_Brief A_
Summarize the BIG-IP forum thread in three sentences.
_Brief B_
Please extend the BIG-IP forum thread, picking up right after its final sentence.

====== Passage for review ======

Every time I place a VIP on the front end (77.X) network,
Say I add 77.77.77.8:80 for a different site or service, must I first make that a shared floating IP on the device? Or is the self IP and shared floating IP only needed once, any additional IPs for VIPs can be added as needed with out defining a self IP?
Thanks a lot guys, the advice is great,
- Warren- hoolioHi Warren,
Try checking SOL7229 for details on configuring a forwarding virtual server for admin access. You could enable SNAT on that and restrict who can connect to the forwarding VIP by VLAN or by IP/subnet using iRules or packet filters.
SOL7229: Methods of gaining administrative access to nodes through the BIG-IP system
https://support.f5.com/kb/en-us/solutions/public/7000/200/sol7229.html
Also, in terms of support, you might still be able to install 9.3.1 if your service check date is after the 9.3.1 release date even without an active support contract. You could open a case with F5 Support to see if upgrading to 9.3.1 is an option.

====== Information ======

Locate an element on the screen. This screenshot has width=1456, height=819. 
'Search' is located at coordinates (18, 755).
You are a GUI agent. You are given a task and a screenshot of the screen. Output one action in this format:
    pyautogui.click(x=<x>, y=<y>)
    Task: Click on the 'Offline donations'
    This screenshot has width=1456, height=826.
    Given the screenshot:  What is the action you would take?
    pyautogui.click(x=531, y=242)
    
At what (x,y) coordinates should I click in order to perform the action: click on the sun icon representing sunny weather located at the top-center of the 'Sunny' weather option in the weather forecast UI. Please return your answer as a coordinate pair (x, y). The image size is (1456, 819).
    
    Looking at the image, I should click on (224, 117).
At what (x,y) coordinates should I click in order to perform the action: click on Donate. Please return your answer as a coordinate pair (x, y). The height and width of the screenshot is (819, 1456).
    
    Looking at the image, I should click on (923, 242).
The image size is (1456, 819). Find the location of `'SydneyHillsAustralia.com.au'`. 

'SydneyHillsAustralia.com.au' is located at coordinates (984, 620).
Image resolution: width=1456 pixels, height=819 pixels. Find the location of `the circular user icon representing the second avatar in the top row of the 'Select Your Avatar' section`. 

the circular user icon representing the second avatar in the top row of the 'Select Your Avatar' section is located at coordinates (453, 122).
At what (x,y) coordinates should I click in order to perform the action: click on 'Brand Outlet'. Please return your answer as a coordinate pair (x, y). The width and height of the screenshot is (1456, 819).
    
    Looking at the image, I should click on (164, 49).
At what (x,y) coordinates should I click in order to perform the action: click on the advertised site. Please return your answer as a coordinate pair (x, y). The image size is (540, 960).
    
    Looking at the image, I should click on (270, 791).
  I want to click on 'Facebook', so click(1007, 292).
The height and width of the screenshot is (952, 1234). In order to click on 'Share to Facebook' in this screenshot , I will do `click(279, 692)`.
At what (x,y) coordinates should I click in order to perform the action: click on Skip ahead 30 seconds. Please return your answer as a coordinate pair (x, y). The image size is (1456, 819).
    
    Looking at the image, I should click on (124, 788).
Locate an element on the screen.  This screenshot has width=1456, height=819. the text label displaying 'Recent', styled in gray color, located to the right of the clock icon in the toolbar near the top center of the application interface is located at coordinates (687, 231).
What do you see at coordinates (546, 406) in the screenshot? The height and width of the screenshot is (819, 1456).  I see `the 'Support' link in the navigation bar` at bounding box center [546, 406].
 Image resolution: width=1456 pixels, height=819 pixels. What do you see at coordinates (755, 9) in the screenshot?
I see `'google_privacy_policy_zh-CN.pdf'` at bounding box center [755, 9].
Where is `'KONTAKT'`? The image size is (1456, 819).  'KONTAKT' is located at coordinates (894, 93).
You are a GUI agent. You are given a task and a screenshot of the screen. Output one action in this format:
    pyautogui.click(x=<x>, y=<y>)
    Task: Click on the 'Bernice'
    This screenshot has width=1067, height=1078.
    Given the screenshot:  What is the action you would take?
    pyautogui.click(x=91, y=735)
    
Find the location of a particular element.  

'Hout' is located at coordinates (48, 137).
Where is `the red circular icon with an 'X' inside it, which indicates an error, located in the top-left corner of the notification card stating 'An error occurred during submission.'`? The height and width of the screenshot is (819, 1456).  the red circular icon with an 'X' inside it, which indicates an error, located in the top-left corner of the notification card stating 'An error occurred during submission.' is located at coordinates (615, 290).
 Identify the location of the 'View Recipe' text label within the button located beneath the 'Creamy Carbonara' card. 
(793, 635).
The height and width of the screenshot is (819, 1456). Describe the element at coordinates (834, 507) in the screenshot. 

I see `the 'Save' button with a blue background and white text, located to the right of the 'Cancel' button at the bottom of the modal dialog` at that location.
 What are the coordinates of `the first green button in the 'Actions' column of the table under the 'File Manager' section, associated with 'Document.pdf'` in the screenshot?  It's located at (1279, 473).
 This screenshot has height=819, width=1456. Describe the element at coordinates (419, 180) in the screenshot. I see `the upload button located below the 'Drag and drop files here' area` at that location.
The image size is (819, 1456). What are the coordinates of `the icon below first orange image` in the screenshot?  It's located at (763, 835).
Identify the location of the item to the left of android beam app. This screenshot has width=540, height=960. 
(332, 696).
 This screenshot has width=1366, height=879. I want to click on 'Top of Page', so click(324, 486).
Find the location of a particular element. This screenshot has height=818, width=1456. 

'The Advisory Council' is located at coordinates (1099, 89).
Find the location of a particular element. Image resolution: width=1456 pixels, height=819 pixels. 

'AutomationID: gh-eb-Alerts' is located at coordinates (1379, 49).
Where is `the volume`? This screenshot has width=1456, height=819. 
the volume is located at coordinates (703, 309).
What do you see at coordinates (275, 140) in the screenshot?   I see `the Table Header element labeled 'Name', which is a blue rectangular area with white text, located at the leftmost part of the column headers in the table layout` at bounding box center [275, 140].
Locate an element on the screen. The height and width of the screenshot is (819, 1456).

======

_Task response A_
A poster asks whether each additional VIP address, such as 77.77.77.8:80, must first be made a shared floating IP on the device, or whether the self IP and shared floating IP are needed only once. A reply points to SOL7229 for configuring a forwarding virtual server for admin access, with SNAT enabled and access restricted by VLAN or IP/subnet using iRules or packet filters. It adds that 9.3.1 might still be installable without an active support contract if the service check date is after the 9.3.1 release date, and suggests opening a case with F5 Support to check.

_Task response B_
As for the self IP question, you should only need one floating self IP per VLAN (unless you have a lot of SNAT traffic and are seeing/concerned about port exhaustion--which shouldn't be a problem in your scenario if you're not using SNAT for most connections).
Aaron - Warren_A__97345Thanks Aaron,
I will investigate this, document and possible upgrade in platform version. Is there a simple place to find where the service check date is? Or will only F5 know that?
Cheers,
Warren - hoolioThe service check date is normally found in the /config/bigip.license file. It's described in SOL7727:
SOL7727: A service check date that is earlier than the license check date now requires you to relicense the system before upgrading
https://support.f5.com/kb/en-us/solutions/public/7000/700/sol7727.html
If you open a case with F5, you should be able to get a quick response on whether you can upgrade to 9.3.x with your existing license. It's worth it to at least check into.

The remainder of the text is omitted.